Mosquito Immunity to the Malaria Parasite

This chapter provides a detailed outline of the cellular and molecular components and mechanisms that are involved in the mosquito's defense against malaria parasites. The mosquito's defense against pathogens involves not only structural barriers, such as the exoskeleton and the peritrophic matrix that is secreted to line the midgut after feeding, but also a variety of cellular and humoral mechanisms, which will be discussed in subsequent sections. Transmission of the Plasmodium parasite requires the successful completion of a complex life cycle in the Anopheles mosquito. This complex life cycle is a challenge to the parasite, since it must encounter such a variety of environments within the mosquito before being transmitted to the next human host.
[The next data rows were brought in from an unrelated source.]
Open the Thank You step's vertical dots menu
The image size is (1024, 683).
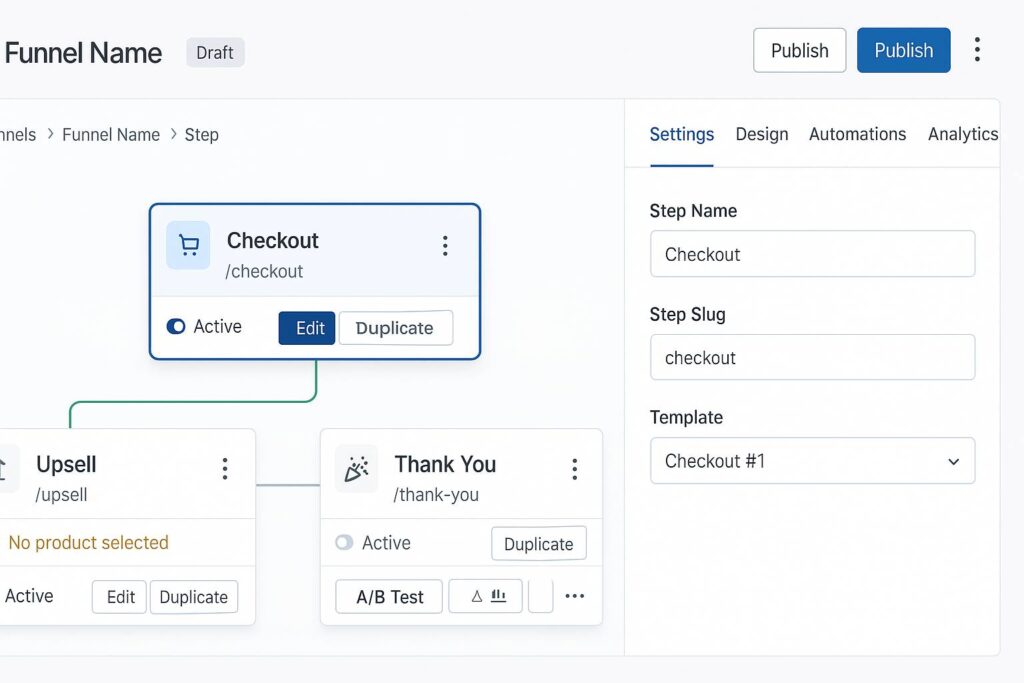574,469
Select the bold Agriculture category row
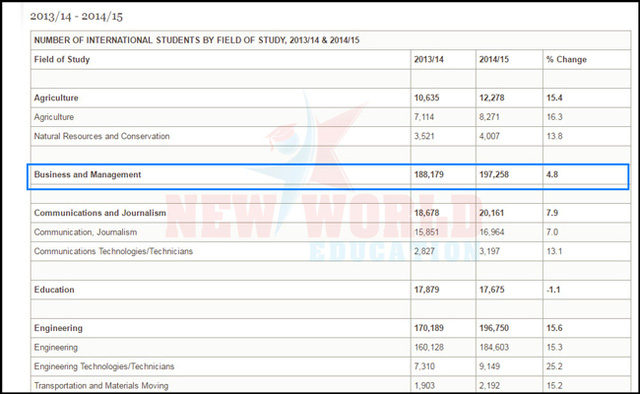The width and height of the screenshot is (640, 394). pyautogui.click(x=330, y=98)
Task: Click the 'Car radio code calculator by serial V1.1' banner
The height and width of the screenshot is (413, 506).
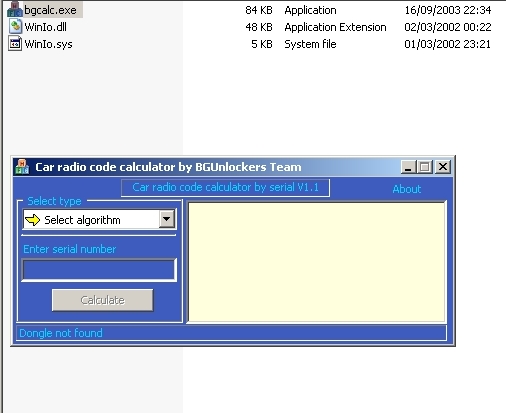Action: tap(225, 188)
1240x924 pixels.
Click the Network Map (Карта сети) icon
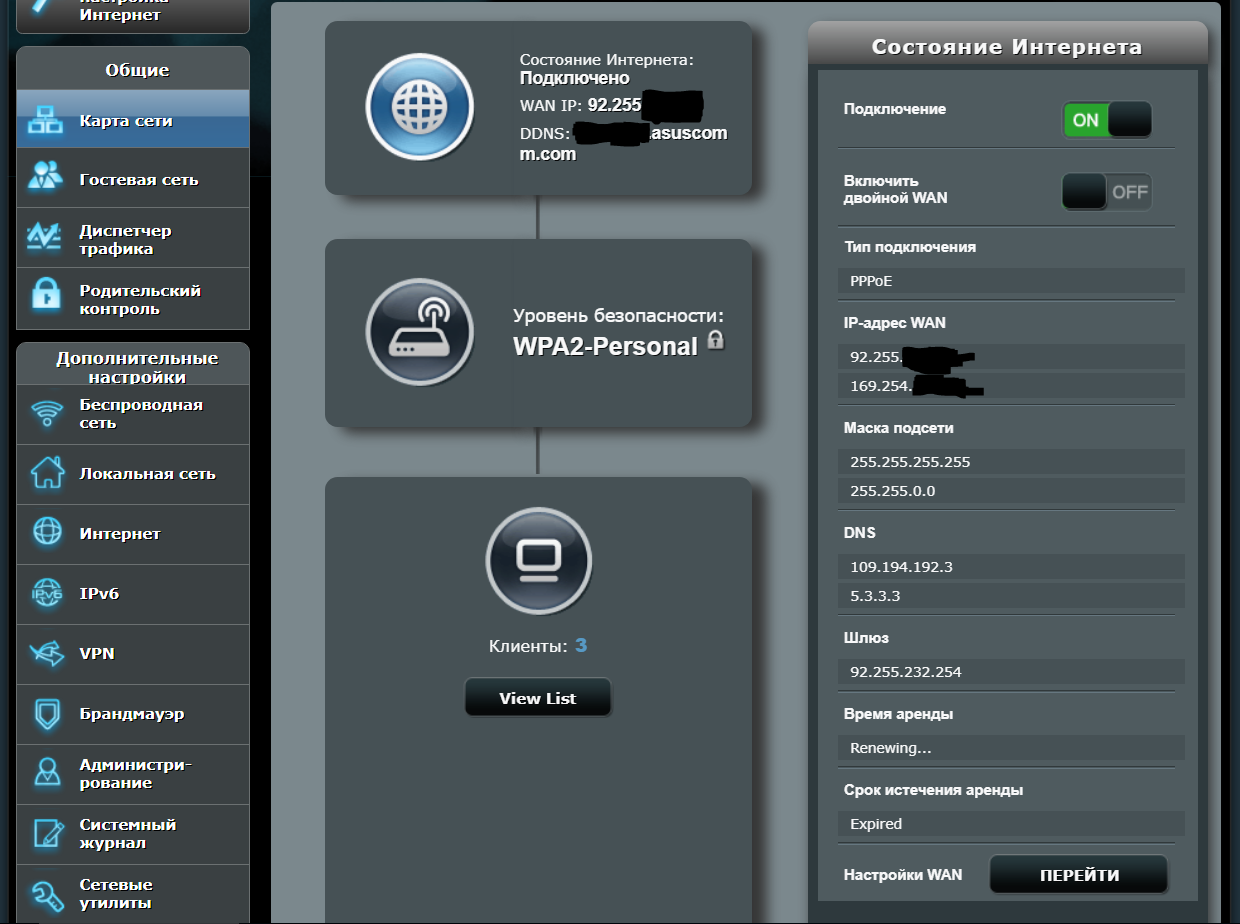tap(45, 120)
Pattern recognition receptors (PRRs) are responsible for detecting the Plasmodium parasite in mosquitoes, identifying it as foreign, and then triggering the signaling pathways that ultimately lead to killing or containing the pathogen. Signaling amplification cascades generally lead to the encapsulation of Plasmodium, while immune signaling pathways allow transcription factors to translocate to the nucleus, where they initiate the transcription of immune genes. The Anopheles mosquito has become an important model organism for the understanding of how invertebrate immunity functions but, more importantly, its immune system directly interferes with a disease affecting millions of people worldwide, making it relevant to public health.